Presentation_1_Chemotherapy induces feedback up-regulation of CD44v6 in colorectal cancer initiating cells through β-catenin/MDR1 signaling to sustain chemoresistance.pptx

Ghatak, Shibnath; Hascall, Vincent C.; Karamanos, Nikos; Markwald, Roger R.; Misra, Suniti

doi:10.3389/fonc.2022.906260.s001

Presentation_1_Chemotherapy induces feedback up-regulation of CD44v6 in colorectal cancer initiating cells through β-catenin/MDR1 signaling to sustain.pptx (836.94 kB)

Presentation_1_Chemotherapy induces feedback up-regulation of CD44v6 in colorectal cancer initiating cells through β-catenin/MDR1 signaling to sustain chemoresistance.pptx

presentation

posted on 2022-10-18, 10:18 authored by Shibnath Ghatak, Vincent C. Hascall, Nikos Karamanos, Roger R. Markwald, Suniti Misra

Chemoresistance in colorectal cancer initiating cells (CICs) involves the sustained activation of multiple drug resistance (MDR) and WNT/β-catenin signaling pathways, as well as of alternatively spliced-isoforms of CD44 containing variable exon-6 (CD44v6).

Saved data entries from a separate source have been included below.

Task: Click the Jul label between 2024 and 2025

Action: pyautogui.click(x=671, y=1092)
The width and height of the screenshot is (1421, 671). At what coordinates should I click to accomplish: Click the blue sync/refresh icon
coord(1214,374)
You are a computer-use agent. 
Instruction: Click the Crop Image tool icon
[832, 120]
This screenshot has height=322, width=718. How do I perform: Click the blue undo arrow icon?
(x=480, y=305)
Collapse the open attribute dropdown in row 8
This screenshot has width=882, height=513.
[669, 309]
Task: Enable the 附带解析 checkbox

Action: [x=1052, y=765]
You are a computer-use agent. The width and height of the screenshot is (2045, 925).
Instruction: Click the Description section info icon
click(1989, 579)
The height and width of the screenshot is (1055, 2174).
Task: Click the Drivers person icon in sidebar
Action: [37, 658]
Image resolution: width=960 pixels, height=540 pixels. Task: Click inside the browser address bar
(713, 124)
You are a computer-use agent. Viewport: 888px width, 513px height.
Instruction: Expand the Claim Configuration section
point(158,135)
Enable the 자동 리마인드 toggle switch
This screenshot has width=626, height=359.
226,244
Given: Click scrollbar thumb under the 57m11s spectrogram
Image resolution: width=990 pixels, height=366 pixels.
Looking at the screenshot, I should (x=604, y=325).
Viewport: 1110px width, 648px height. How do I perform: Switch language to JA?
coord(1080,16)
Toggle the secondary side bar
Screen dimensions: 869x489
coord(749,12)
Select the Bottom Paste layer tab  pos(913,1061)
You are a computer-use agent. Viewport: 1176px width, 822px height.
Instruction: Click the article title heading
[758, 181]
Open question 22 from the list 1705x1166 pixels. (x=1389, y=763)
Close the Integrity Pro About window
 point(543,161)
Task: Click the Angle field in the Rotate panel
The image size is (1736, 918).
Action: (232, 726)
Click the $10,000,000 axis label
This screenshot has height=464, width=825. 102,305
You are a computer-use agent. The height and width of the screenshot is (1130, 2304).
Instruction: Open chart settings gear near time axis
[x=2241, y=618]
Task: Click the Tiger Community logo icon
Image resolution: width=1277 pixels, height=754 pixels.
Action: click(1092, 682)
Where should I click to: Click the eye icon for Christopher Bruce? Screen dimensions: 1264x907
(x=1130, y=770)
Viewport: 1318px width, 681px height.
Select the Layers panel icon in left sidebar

In spite of its importance, mechanisms underlying the sustained activity of WNT/β-catenin signaling have remained elusive. The presence of binding elements of the β-catenin-interacting transcription factor TCF4 in the MDR1 and CD44 promoters suggests that crosstalk between WNT/β-catenin/TCF4-activation and the expression of the CD44v6 isoform mediated by FOLFOX, a first-line chemotherapeutic agent for colorectal cancer, could be a fundamental mechanism of FOLFOX resistance. Our results identify that FOLFOX treatment induced WNT3A secretion, which stimulated a positive feedback loop coupling β‐catenin signaling and CD44v6 splicing. In conjunction with FOLFOX induced WNT3A signal, specific CD44v6 variants produced by alternative splicing subsequently enhance the late wave of WNT/β-catenin activation to facilitate cell cycle progression. Moreover, we revealed that FOLFOX-mediated sustained WNT signal requires the formation of a CD44v6-LRP6-signalosome in caveolin microdomains, which leads to increased FOLFOX efflux. FOLFOX-resistance in colorectal CICs occurs in the absence of tumor-suppressor disabled-2 (DAB2), an inhibitor of WNT/β-catenin signaling. Conversely, in sensitive cells, DAB2 inhibition of WNT-signaling requires interaction with a clathrin containing CD44v6-LRP6-signalosome. Furthermore, full-length CD44v6, once internalized through the caveolin-signalosome, is translocated to the nucleus where in complex with TCF4, it binds to β-catenin/TCF4-regulated MDR1, or to CD44 promoters, which leads to FOLFOX-resistance and CD44v6 transcription through transcriptional-reprogramming. These findings provide evidence that targeting CD44v6-mediated LRP6/β-catenin-signaling and drug efflux may represent a novel approach to overcome FOLFOX resistance and inhibit tumor progression in colorectal CICs. Thus, sustained drug resistance in colorectal CICs is mediated by overexpression of CD44v6, which is both a functional biomarker and a therapeutic target in colorectal cancer.